# What did you get?!



## Johnny Spune (Sep 15, 2014)

A new case for an old guitar!


----------



## laristotle (Aug 29, 2019)

My sis-in-law gave me this calendar.


----------



## Verne (Dec 29, 2018)

Even though it was decided we'd focus on our kids this year for Christmas, I was given this this morning, along with a $50 LCBO card.
The light inside is a nice blue LED that matches my Rickenbacker light and my TM36 lighting.
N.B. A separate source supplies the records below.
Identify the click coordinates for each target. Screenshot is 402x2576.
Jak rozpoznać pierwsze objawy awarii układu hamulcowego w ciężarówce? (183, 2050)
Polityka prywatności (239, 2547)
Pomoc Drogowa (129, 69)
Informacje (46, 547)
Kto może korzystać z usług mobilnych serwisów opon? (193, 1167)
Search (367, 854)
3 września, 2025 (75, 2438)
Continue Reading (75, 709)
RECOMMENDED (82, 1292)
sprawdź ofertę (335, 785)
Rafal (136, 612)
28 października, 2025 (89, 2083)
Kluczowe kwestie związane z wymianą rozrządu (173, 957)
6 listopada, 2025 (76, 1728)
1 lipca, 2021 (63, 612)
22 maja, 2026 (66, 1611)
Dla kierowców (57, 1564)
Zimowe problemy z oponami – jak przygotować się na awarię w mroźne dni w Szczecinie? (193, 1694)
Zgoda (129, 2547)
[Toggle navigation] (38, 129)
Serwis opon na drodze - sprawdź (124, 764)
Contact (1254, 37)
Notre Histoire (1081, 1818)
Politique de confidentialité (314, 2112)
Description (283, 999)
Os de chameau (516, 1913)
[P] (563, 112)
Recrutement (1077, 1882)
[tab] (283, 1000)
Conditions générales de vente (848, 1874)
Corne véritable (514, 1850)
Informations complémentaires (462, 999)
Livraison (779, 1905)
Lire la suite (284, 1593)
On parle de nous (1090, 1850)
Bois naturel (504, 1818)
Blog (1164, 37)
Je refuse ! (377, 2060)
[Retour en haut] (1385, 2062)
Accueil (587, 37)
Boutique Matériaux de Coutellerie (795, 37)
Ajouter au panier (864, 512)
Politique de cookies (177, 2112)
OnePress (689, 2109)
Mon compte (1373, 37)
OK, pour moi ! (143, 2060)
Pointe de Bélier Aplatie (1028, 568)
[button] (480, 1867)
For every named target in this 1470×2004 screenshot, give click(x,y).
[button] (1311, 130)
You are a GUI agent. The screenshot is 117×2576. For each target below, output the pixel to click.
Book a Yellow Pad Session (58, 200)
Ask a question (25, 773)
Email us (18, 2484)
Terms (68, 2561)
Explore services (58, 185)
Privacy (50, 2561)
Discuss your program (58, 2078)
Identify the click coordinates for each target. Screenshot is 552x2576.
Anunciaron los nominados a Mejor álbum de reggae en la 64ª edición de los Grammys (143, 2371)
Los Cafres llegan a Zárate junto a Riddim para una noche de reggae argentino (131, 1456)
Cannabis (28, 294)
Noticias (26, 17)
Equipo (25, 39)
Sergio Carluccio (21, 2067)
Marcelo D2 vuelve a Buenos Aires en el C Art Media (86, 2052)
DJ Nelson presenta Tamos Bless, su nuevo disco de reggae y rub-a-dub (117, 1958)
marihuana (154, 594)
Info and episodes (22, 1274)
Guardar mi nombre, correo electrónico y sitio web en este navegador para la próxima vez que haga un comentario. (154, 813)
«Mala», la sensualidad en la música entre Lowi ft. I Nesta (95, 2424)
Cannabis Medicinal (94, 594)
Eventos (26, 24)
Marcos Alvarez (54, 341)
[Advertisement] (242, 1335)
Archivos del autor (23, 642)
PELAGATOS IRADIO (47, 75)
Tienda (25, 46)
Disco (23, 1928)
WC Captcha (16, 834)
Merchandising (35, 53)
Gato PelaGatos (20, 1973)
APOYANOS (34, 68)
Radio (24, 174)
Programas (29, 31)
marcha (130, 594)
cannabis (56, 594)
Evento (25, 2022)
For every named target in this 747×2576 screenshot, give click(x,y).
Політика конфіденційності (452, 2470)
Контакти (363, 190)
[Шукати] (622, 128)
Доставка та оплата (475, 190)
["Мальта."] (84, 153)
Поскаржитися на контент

All the dials go to 11. HAHAHA


----------



## High/Deaf (Aug 19, 2009)

Just what I wanted. 


NO SNOW!!!!




Wooo hoooo. I had enough white xmas' to last a few lifetimes on the prairies. Never again, if I have my way.


----------



## Johnny Spune (Sep 15, 2014)

High/Deaf said:


> Just what I wanted.
> 
> 
> NO SNOW!!!!
> ...


----------



## allthumbs56 (Jul 24, 2006)

Strings 3 pack, Sennheiser e609, amp stand, 2 sweaters, socks, and deodorant.

Merry Christmas Gents.


----------



## nbs2005 (Mar 21, 2018)

Eminence 820H for the National. Unfortunately the speaker basket is just a bit to big. I managed to wedge it in there but I don't think that's a long term solution. I'll post a picture and a troubleshooting thread in a few days.


----------



## Electraglide (Jan 24, 2010)

Running shoes for my birthday and socks that are big enough and two plain Denver Hayes t-shirts that will fit. It's nice when your kid is the same size as you.


----------



## Electraglide (Jan 24, 2010)

High/Deaf said:


> Just what I wanted.
> 
> 
> NO SNOW!!!!
> ...


It balances out.
https://www.gasbuddy.com/GasPrices/Alberta/Calgary


----------



## Dorian2 (Jun 9, 2015)

We haen't opened ours yet. Daughters still sleeping. Guessing socks and underwear as usual. Probly a new razor as well.


----------



## Doug Gifford (Jun 8, 2019)

Just starting to open, now. But I did get to play the organ at Christmas mass. Pulled out *all* the stops for "Joy to the World" recessional and when it finished, we were all giggling -- too much fun.


----------



## Chitmo (Sep 2, 2013)




----------



## Electraglide (Jan 24, 2010)

As side note I bought a small drone for my son. Guess what I forgot to include with it. It's under 250g so he doesn't need a license.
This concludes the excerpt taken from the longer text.